A new futex API

A futex is a 32-bit value stored in user-space memory that is, presumably, shared between at least two threads or processes. When used as a lock, a futex can be acquired with a single compare-and-swap instruction, without kernel involvement. The kernel comes into the picture, though, in the contended case, where a thread must block until a futex becomes available. Waiting for a futex and waking threads that are waiting are some of the features provided by the futex() system call.

futex() is a multiplexed system call, meaning that it performs a number of unrelated operations depending on its arguments. Over the years, as futex functionality has grown, this system call has become complex and unwieldy, to put it mildly. It is difficult to use, and difficult to extend further. This API has, among other things, slowed the addition of features that developers would like to see.

For some years, there has been talk of splitting the futex API into a set of more focused system calls; LWN covered one such discussion in 2020. Thus far, though, actual progress in this direction has been limited to the addition of futex_waitv() to the 5.16 release in early 2022; work on futexes seemingly stalled after that. With the current patch set, Zijlstra appears to be trying to restart this project and bring a better futex API to the mainline.

This patch series includes three new system calls:

    int futex_wait(void *addr, unsigned long val, unsigned long mask, unsigned int flags,
    		   struct __kernel_timespec *timeout, clockid_t clockid);

    int futex_wake(void *addr, unsigned long mask, int nr, unsigned int flags);

    int futex_requeue(struct futex_waitv *waiters, unsigned int flags, int nr_wake,
		      int nr_requeue);

For the most part, so far, these system calls are just new interfaces to existing functionality. futex_wait() is the same as futex(FUTEX_WAIT_BITSET); it will cause the calling thread to wait on the futex stored at addr, assuming that futex contains val at the time of the call. The mask will be stored in the kernel's context for this thread. futex_wake() mirrors the FUTEX_WAKE_BITSET operation, using mask to identify which waiter(s) to wake. futex_requeue() is another interface to FUTEX_CMP_REQUEUE, which can wake some waiters and requeue others onto a different futex.
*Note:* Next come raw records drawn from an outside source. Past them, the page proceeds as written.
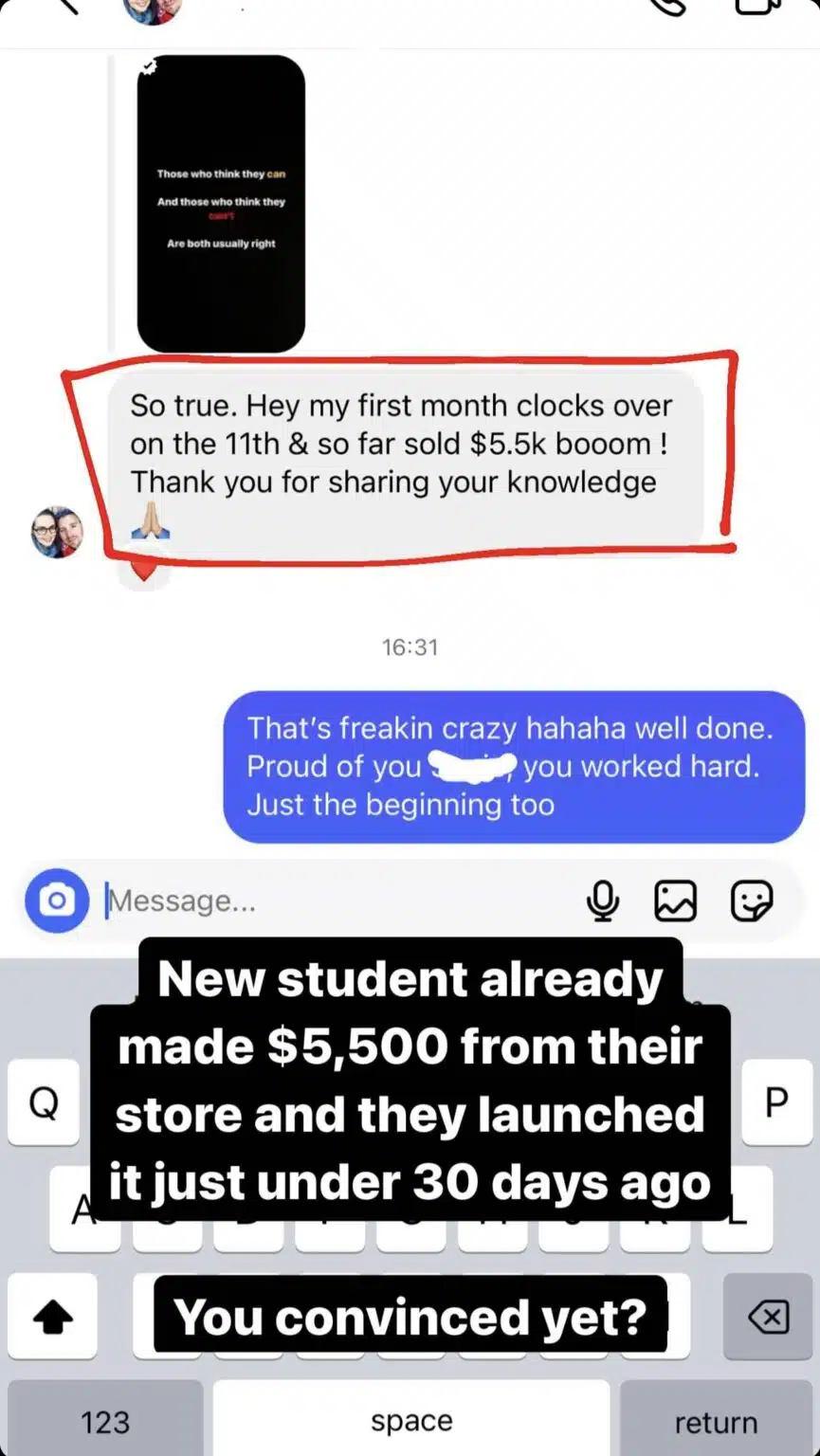Tap the backspace delete key
The image size is (820, 1456).
point(767,1317)
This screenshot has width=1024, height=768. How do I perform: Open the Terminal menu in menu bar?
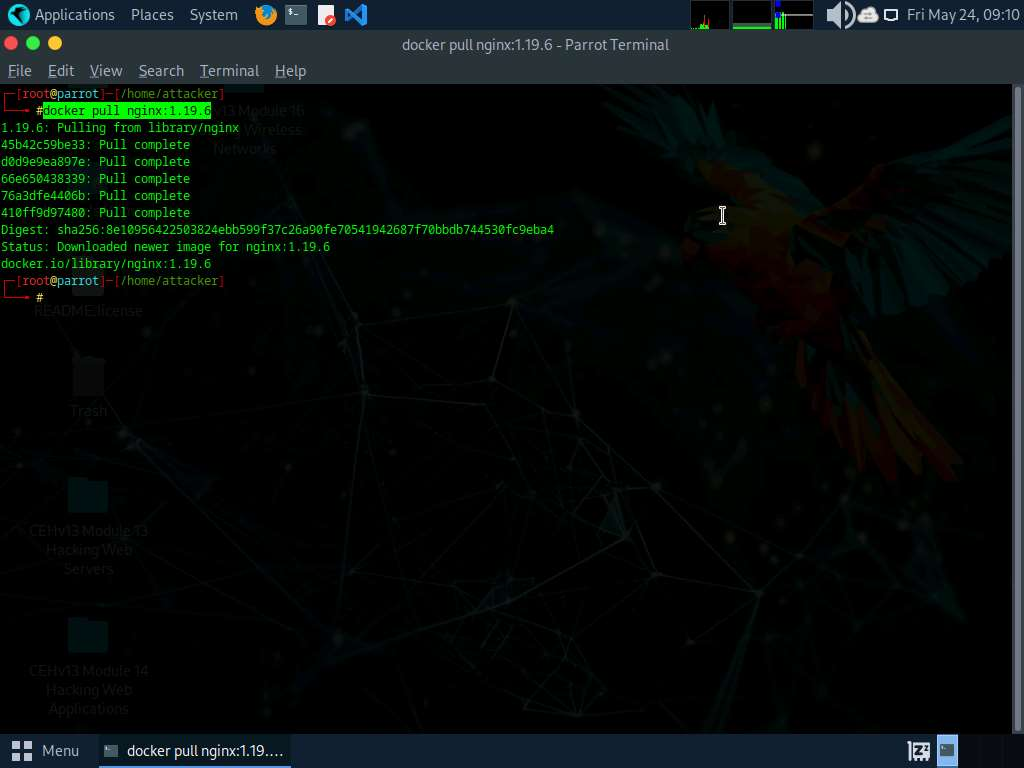[x=229, y=71]
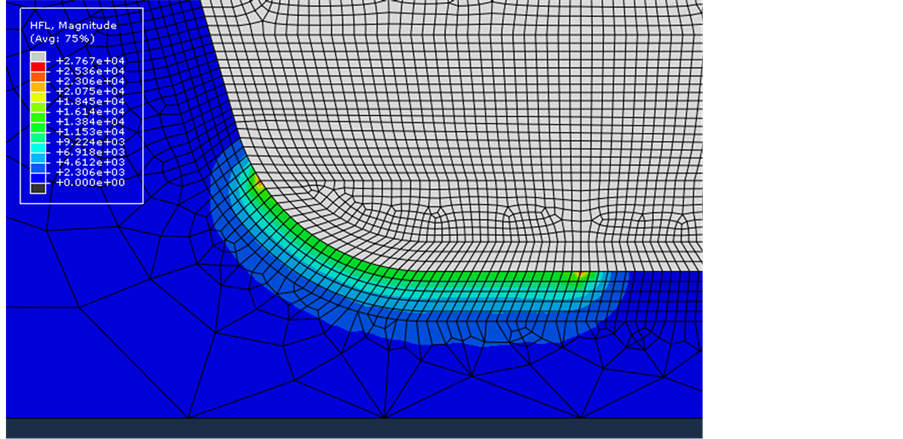Click the gray top swatch in legend
Viewport: 903px width, 439px height.
coord(38,56)
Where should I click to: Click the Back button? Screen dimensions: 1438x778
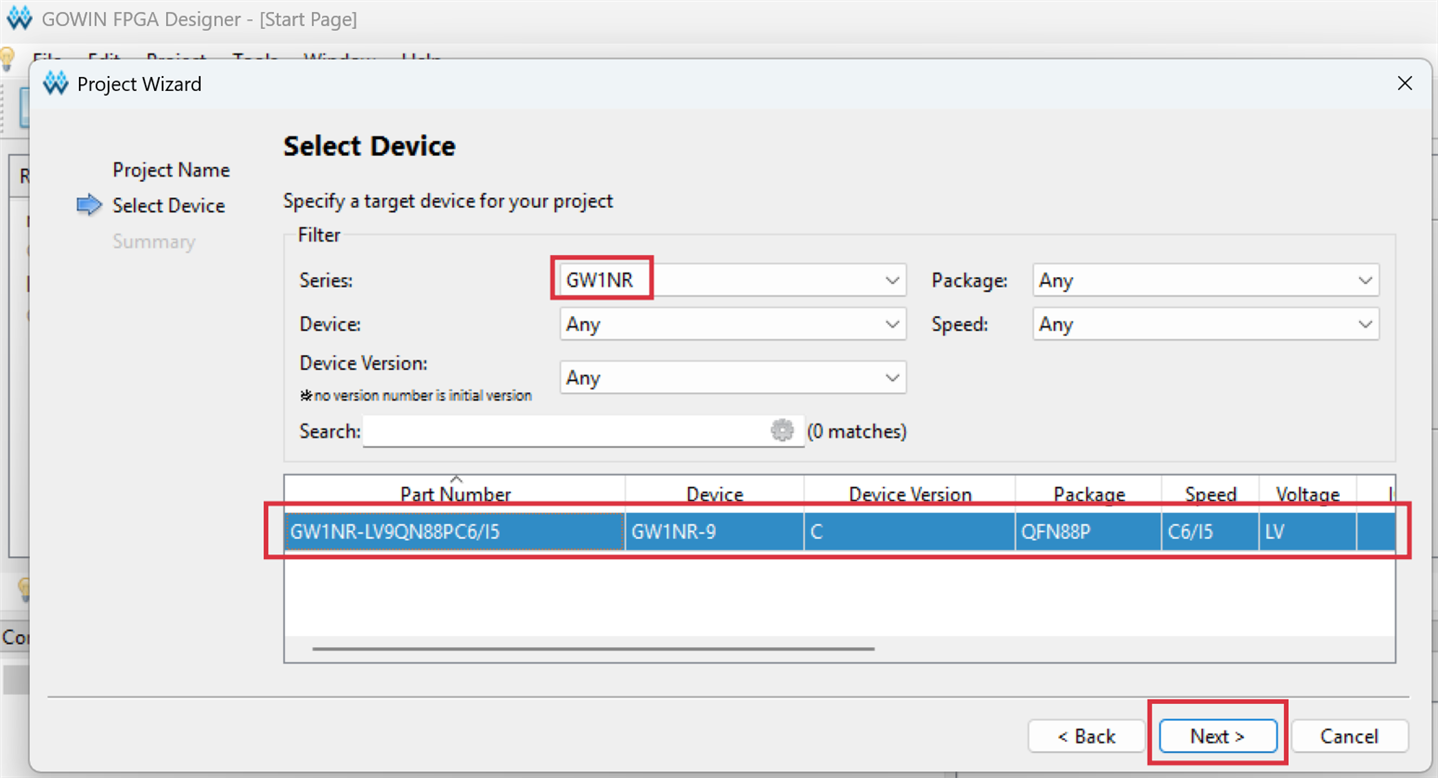click(1086, 736)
There is also some new functionality that is made available via the new API, generally using the flags argument. One of the new flags is FUTEX2_NUMA, which is intended to improve performance on NUMA systems. User space is in control of the placement of its futexes and can, thus, ensure that they live on a NUMA node that is close to the threads that are using it. But the kernel maintains its own data structures for futexes that are being waited on; poor placement of those structures can slow everything down. This problem was mentioned here in 2016, but still lacks a solution in mainline kernels.

As noted above, a futex is a 32-bit value. When the FUTEX2_NUMA flag is provided, though, the futex(es) referred to are, instead, interpreted as:

    struct futex_numa_32 {
	u32 val;
	u32 node;
    };

(Though this structure does not actually appear in this form in the kernel source).

The val field is the same old 32-bit quantity, while node is the number of the NUMA node on which the kernel should allocate its own data structures. The node value can also be set to all-ones (~0), in which case the current NUMA node will be used, and the node value will be updated accordingly by the kernel. The patch adding this structure admonishes: "If userspace corrupts the node value between WAIT and WAKE, the futex will not be found and no wakeup will happen".

The FUTEX2_NUMA flag thus gives user space some control over the placement of associated memory within the kernel. If this flag does not appear, these allocations will be spread across all of the nodes of the system (as is done with futexes in current kernels).

One other change in this series is reflected by another set of new flags. There has long been a desire to get away from the 32-bit requirement for futexes. Often, only a single bit is used; a smaller size would reduce waste and (more importantly) allow more futexes to be crammed into a single cache line. To accommodate this need, the new system calls require a flags value indicating the size of the futex(es) to be operated on; it can be one of FUTEX2_SIZE_U8, FUTEX2_SIZE_U16, or FUTEX2_SIZE_U32. There is also a FUTEX2_SIZE_U64 flag defined, but 64-bit futexes are not implemented in the current patch set.

When FUTEX2_NUMA is used, the node number has the same size as the futex value itself. Thus, a futex operation specifying FUTEX2_NUMA|FUTEX2_SIZE_U8 will provide an eight-bit node number, which could be modeled as:

    struct futex_numa_8 {
    	u8 val;
	u8 node;
    };

The end result of this work is a set of incremental improvements that cleans up the futex API and provides some functionality that developers have been asking for. Review comments have mostly been focused on relatively minor details, suggesting that there may not be much in the way of getting these changes merged into the mainline. Of course, the job does not end with these patches; there is still a lot of functionality provided by futex(), including priority inheritance, that is not available with the new API. But this work should make the common cases easier for developers to work with and might even, someday, lead to support for futexes in the GNU C library.